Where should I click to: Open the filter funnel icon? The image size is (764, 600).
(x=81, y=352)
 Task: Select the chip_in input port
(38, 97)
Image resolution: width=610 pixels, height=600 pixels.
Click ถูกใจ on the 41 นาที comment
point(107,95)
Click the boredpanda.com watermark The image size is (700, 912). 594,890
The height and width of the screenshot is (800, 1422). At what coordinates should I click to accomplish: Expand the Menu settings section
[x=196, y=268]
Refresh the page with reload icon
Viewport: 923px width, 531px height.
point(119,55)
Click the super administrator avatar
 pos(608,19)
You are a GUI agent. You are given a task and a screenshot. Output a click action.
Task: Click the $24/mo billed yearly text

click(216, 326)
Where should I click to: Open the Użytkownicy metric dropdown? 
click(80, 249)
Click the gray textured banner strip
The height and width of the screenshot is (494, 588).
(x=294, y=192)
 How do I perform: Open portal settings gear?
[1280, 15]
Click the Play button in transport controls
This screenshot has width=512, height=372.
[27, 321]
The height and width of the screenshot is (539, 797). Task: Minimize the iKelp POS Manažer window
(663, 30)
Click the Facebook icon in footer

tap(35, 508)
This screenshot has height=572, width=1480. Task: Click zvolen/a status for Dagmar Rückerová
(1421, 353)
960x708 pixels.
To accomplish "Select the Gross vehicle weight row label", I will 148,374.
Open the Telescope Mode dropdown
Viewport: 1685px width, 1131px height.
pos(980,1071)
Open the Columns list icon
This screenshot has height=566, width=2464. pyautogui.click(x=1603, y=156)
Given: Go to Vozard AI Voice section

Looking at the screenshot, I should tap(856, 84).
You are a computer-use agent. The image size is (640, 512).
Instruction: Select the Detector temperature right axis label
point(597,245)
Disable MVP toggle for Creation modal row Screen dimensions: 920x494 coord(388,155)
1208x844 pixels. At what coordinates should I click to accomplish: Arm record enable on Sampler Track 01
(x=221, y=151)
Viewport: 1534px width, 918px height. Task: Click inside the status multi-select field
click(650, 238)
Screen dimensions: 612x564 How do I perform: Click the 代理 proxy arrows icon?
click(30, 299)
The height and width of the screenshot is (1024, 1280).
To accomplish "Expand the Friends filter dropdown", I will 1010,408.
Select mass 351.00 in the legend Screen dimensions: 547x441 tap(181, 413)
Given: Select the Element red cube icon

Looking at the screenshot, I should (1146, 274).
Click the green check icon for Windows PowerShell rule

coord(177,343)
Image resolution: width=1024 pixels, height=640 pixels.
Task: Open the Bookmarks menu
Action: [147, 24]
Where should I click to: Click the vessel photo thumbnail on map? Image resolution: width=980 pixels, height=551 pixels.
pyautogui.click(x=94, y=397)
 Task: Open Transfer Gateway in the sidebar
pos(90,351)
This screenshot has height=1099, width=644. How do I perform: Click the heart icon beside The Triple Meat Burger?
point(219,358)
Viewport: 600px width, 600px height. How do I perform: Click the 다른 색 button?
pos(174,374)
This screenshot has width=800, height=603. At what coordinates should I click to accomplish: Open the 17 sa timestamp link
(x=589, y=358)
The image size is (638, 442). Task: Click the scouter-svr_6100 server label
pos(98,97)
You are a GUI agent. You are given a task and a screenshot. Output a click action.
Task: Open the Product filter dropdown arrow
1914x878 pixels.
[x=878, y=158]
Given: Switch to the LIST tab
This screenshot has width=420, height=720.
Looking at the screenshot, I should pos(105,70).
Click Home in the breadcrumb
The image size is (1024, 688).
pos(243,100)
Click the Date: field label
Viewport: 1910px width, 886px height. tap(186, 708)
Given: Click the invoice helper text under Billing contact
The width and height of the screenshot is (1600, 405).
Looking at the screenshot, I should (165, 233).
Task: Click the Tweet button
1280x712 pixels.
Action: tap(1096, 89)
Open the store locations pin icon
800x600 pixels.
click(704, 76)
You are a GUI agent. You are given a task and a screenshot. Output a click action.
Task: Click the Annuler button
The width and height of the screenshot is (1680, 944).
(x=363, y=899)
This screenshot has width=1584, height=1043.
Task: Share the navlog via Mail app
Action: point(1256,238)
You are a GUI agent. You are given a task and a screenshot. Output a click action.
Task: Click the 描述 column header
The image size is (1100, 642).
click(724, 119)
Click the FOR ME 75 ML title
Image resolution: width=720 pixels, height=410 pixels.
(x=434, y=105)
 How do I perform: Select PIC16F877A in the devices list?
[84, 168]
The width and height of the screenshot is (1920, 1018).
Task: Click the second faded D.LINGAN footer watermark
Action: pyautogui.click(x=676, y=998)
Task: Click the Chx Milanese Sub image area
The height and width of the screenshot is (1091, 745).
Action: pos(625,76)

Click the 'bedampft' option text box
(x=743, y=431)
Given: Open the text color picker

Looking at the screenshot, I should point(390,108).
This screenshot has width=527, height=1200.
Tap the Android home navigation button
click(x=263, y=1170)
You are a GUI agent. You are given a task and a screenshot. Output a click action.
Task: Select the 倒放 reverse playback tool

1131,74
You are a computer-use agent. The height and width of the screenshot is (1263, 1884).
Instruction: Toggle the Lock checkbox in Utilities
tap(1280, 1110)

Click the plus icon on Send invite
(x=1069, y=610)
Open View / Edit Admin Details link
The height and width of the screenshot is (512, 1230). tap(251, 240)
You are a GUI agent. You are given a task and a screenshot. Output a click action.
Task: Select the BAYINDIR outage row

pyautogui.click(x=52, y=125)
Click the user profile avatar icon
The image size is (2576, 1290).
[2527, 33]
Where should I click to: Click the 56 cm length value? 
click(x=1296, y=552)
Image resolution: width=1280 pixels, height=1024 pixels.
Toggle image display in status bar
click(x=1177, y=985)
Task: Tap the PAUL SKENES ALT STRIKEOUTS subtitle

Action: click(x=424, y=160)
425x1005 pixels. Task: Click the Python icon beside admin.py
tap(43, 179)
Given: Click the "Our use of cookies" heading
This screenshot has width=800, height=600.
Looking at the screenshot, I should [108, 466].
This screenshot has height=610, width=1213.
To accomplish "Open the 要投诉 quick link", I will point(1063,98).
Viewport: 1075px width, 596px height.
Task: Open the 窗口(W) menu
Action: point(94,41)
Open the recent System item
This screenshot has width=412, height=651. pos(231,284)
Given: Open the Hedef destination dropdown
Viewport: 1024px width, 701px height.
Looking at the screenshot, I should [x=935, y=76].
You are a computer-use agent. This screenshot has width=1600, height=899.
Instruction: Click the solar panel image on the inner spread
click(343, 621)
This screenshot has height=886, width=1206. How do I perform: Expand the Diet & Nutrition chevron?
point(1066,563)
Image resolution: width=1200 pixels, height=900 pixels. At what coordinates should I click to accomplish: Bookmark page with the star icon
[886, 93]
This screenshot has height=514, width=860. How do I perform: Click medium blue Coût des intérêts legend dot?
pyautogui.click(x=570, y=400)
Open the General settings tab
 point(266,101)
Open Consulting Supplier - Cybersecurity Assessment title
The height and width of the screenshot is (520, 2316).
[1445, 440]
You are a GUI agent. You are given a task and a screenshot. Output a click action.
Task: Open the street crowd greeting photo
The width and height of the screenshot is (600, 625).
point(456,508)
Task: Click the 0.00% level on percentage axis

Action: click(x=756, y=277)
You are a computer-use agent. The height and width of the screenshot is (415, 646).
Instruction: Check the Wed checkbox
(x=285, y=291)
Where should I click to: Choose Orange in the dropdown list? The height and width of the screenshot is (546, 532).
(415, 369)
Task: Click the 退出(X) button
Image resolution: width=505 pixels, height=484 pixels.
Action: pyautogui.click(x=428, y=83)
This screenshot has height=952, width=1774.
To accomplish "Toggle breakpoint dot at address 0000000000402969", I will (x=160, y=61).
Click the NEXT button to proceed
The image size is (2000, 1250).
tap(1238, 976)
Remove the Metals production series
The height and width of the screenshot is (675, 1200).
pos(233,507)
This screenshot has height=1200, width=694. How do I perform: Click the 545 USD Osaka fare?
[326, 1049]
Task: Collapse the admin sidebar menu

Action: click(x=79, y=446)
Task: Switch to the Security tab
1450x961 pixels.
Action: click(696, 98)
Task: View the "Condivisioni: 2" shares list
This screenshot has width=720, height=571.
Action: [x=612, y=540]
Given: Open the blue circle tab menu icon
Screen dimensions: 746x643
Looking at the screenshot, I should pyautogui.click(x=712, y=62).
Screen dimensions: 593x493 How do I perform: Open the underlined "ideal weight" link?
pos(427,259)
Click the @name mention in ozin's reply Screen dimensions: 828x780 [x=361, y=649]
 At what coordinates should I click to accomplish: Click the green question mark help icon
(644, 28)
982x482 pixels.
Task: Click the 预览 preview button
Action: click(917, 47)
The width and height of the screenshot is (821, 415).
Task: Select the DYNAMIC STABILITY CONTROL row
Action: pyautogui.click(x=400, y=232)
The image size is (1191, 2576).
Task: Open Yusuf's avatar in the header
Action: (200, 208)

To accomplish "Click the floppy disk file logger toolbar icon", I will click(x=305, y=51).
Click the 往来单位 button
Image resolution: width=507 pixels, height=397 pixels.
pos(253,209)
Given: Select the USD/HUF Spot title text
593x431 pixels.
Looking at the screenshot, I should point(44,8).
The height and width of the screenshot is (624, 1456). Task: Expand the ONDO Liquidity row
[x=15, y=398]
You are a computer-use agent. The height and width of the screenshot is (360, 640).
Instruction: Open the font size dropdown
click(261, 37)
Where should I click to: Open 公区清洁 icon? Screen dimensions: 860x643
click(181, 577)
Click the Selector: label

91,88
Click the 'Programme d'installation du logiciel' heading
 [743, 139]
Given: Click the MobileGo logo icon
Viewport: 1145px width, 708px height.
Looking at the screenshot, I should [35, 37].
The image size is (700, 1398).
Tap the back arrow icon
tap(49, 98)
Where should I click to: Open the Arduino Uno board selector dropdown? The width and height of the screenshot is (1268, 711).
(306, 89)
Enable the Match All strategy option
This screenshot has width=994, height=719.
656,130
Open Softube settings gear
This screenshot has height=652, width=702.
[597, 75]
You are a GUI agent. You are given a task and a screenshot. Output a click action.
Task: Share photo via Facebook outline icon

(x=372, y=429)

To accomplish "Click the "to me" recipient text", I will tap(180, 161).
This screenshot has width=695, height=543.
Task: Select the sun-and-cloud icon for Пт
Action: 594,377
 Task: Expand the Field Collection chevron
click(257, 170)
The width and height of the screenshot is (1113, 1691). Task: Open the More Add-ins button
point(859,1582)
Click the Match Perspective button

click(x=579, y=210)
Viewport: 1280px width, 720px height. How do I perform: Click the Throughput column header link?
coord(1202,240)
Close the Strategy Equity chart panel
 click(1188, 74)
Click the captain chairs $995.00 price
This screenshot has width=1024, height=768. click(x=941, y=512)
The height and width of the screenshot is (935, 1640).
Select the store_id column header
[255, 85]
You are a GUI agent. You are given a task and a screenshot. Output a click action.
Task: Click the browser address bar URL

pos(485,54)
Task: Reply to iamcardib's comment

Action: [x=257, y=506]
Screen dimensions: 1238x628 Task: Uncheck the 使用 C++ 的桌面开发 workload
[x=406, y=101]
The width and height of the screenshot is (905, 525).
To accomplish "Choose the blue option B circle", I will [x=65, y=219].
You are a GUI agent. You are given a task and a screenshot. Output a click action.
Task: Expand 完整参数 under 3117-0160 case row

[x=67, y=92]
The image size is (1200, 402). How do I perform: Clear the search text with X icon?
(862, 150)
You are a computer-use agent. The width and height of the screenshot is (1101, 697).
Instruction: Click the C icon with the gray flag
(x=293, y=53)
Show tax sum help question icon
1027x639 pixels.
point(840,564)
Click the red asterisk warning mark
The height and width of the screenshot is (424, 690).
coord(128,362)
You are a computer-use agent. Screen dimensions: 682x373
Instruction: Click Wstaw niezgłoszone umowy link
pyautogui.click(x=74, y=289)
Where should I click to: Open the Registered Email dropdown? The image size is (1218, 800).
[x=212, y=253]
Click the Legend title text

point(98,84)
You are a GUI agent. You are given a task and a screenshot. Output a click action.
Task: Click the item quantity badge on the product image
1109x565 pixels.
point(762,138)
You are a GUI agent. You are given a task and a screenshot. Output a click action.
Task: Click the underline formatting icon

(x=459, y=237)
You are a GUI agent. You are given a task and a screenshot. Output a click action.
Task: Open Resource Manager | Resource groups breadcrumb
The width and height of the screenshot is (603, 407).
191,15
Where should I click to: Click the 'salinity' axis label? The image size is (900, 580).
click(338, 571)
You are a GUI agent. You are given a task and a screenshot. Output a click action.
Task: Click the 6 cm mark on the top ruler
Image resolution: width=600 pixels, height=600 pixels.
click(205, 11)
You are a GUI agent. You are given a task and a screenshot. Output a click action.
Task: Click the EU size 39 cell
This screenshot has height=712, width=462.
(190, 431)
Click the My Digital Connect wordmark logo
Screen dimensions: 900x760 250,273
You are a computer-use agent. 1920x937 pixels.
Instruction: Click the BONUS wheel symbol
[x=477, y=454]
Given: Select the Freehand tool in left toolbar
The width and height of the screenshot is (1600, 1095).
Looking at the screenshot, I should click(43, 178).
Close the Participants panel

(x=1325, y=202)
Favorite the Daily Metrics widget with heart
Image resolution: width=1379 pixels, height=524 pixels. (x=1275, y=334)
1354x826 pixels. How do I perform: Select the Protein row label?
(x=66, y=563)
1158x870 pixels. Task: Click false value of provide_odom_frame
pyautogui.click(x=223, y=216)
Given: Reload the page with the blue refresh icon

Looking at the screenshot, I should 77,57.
_____
__WHAT YOU NEED TO DO__
Beginning with the very first line of the material, please return exactly each line down to and including the one with "Disable MVP toggle".

__ANSWER__
Where should I click to: Open the filter funnel icon? The image size is (764, 600).
(x=81, y=352)
 Task: Select the chip_in input port
(38, 97)
Image resolution: width=610 pixels, height=600 pixels.
Click ถูกใจ on the 41 นาที comment
point(107,95)
Click the boredpanda.com watermark The image size is (700, 912). 594,890
The height and width of the screenshot is (800, 1422). At what coordinates should I click to accomplish: Expand the Menu settings section
[x=196, y=268]
Refresh the page with reload icon
Viewport: 923px width, 531px height.
point(119,55)
Click the super administrator avatar
 pos(608,19)
You are a GUI agent. You are given a task and a screenshot. Output a click action.
Task: Click the $24/mo billed yearly text

click(216, 326)
Where should I click to: Open the Użytkownicy metric dropdown? 
click(80, 249)
Click the gray textured banner strip
The height and width of the screenshot is (494, 588).
(x=294, y=192)
 How do I perform: Open portal settings gear?
[1280, 15]
Click the Play button in transport controls
This screenshot has width=512, height=372.
[27, 321]
The height and width of the screenshot is (539, 797). Task: Minimize the iKelp POS Manažer window
(663, 30)
Click the Facebook icon in footer

tap(35, 508)
This screenshot has height=572, width=1480. Task: Click zvolen/a status for Dagmar Rückerová
(1421, 353)
960x708 pixels.
To accomplish "Select the Gross vehicle weight row label", I will 148,374.
Open the Telescope Mode dropdown
Viewport: 1685px width, 1131px height.
pos(980,1071)
Open the Columns list icon
This screenshot has height=566, width=2464. pyautogui.click(x=1603, y=156)
Given: Go to Vozard AI Voice section

Looking at the screenshot, I should tap(856, 84).
You are a computer-use agent. The image size is (640, 512).
Instruction: Select the Detector temperature right axis label
point(597,245)
Disable MVP toggle for Creation modal row Screen dimensions: 920x494 coord(388,155)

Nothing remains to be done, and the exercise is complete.